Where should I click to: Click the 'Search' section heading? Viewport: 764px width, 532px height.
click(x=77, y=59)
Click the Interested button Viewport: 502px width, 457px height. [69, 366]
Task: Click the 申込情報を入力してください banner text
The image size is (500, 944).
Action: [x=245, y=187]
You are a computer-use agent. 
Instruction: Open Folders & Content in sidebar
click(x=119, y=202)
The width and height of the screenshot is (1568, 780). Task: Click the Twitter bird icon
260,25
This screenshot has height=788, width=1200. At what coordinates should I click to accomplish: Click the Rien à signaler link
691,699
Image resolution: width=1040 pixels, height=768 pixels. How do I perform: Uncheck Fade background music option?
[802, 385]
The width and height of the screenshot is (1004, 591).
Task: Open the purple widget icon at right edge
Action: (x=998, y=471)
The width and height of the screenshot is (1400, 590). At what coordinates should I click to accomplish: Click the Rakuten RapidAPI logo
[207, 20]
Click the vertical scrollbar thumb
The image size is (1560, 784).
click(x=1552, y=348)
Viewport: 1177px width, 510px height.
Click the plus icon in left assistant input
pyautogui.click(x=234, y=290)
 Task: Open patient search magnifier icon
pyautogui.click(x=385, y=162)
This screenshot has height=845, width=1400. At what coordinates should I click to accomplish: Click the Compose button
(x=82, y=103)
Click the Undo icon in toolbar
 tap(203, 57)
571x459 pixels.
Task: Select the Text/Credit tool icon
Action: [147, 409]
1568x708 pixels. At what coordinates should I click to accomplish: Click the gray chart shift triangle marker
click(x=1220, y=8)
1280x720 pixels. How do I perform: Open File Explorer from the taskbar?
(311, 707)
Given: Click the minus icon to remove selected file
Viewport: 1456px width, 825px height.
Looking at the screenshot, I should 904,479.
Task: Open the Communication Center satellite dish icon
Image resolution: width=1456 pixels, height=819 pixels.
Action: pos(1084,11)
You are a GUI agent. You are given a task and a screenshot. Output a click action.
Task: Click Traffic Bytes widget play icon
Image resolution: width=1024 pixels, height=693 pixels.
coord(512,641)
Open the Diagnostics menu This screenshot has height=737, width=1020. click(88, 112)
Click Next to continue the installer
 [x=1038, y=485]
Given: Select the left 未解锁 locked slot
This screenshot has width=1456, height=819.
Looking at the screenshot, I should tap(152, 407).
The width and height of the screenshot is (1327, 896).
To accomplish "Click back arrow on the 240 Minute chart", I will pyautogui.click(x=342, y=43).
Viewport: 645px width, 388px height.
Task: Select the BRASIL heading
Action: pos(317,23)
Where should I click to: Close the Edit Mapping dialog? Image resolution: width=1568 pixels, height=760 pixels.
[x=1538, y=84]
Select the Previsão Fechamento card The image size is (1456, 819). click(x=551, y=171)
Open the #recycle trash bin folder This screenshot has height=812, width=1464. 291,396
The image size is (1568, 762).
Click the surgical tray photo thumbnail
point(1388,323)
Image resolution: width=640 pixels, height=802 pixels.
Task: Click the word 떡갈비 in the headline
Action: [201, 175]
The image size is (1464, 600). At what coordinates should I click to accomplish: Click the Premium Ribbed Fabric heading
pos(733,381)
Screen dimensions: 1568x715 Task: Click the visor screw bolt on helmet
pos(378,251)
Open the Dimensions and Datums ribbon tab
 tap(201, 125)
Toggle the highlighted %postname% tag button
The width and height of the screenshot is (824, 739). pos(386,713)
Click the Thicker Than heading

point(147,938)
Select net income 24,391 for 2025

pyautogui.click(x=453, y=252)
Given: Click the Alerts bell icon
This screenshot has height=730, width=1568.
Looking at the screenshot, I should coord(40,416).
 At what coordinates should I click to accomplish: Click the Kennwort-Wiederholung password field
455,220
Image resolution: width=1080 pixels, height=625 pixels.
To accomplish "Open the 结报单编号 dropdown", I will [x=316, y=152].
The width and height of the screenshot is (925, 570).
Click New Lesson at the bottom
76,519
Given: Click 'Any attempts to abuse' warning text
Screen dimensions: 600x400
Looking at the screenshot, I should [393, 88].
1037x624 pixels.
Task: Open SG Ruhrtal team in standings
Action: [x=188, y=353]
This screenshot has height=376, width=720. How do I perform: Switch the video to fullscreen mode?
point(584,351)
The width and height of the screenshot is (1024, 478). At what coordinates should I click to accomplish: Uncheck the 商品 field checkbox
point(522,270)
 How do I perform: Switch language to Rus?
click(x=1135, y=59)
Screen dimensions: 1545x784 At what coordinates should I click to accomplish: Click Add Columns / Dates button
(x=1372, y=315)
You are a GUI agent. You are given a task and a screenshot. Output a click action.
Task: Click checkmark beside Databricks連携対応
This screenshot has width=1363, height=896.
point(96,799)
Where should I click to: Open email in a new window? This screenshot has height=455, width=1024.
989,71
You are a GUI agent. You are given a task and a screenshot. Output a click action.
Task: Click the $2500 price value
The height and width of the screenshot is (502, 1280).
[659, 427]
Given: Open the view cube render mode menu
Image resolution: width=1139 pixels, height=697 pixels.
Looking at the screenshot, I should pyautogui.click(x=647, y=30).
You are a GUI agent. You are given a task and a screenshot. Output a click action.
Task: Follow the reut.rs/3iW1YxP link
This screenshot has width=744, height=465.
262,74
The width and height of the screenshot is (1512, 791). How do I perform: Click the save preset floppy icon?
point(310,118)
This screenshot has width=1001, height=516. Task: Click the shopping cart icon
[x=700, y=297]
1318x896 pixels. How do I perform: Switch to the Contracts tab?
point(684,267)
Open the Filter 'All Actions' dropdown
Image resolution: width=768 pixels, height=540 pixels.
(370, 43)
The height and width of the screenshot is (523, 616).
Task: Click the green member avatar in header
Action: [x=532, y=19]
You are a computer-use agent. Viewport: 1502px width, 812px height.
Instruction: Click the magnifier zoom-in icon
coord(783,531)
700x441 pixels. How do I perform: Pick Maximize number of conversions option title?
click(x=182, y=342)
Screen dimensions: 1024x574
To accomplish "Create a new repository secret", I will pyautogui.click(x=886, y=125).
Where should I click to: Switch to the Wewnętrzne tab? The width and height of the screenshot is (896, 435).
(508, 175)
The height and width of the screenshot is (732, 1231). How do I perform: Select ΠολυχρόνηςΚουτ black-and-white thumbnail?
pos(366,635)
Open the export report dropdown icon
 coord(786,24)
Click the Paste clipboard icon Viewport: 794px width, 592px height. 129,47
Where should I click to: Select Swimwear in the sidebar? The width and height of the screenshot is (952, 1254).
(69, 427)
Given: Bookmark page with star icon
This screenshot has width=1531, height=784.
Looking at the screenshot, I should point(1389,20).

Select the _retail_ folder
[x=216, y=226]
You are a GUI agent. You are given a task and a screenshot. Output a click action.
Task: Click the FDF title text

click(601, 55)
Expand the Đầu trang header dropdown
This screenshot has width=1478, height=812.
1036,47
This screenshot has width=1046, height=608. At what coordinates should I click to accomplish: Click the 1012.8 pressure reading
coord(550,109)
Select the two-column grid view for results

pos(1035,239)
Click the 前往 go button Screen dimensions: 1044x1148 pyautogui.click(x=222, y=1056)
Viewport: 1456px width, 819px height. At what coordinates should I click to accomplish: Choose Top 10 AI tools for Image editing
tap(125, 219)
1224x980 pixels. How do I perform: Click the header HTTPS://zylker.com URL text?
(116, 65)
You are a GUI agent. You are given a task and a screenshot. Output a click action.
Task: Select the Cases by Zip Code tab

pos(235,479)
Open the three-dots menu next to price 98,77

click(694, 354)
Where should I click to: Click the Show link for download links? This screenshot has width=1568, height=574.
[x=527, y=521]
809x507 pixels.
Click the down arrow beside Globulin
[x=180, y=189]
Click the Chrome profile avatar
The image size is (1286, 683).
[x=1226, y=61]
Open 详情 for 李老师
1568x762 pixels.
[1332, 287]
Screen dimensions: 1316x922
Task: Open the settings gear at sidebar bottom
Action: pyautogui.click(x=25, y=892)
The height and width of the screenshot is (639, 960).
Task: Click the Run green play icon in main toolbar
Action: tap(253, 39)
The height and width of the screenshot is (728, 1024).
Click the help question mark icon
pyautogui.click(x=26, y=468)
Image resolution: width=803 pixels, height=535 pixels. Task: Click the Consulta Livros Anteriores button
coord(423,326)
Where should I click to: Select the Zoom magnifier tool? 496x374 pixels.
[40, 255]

◇ ◇ ◇ ◇

(Aim) Reproduce the records word for word, beginning at the very first line and stopping after the line that contains "Action: pos(1084,11)".

(Problem solution)
Where should I click to: Click the 'Search' section heading? Viewport: 764px width, 532px height.
click(x=77, y=59)
Click the Interested button Viewport: 502px width, 457px height. [69, 366]
Task: Click the 申込情報を入力してください banner text
The image size is (500, 944).
Action: [x=245, y=187]
You are a computer-use agent. 
Instruction: Open Folders & Content in sidebar
click(x=119, y=202)
The width and height of the screenshot is (1568, 780). Task: Click the Twitter bird icon
260,25
This screenshot has height=788, width=1200. At what coordinates should I click to accomplish: Click the Rien à signaler link
691,699
Image resolution: width=1040 pixels, height=768 pixels. How do I perform: Uncheck Fade background music option?
[802, 385]
The width and height of the screenshot is (1004, 591).
Task: Open the purple widget icon at right edge
Action: (x=998, y=471)
The width and height of the screenshot is (1400, 590). At what coordinates should I click to accomplish: Click the Rakuten RapidAPI logo
[207, 20]
Click the vertical scrollbar thumb
The image size is (1560, 784).
click(x=1552, y=348)
Viewport: 1177px width, 510px height.
Click the plus icon in left assistant input
pyautogui.click(x=234, y=290)
 Task: Open patient search magnifier icon
pyautogui.click(x=385, y=162)
This screenshot has height=845, width=1400. At what coordinates should I click to accomplish: Click the Compose button
(x=82, y=103)
Click the Undo icon in toolbar
 tap(203, 57)
571x459 pixels.
Task: Select the Text/Credit tool icon
Action: [147, 409]
1568x708 pixels. At what coordinates should I click to accomplish: Click the gray chart shift triangle marker
click(x=1220, y=8)
1280x720 pixels. How do I perform: Open File Explorer from the taskbar?
(311, 707)
Given: Click the minus icon to remove selected file
Viewport: 1456px width, 825px height.
Looking at the screenshot, I should 904,479.
Task: Open the Communication Center satellite dish icon
Image resolution: width=1456 pixels, height=819 pixels.
Action: pos(1084,11)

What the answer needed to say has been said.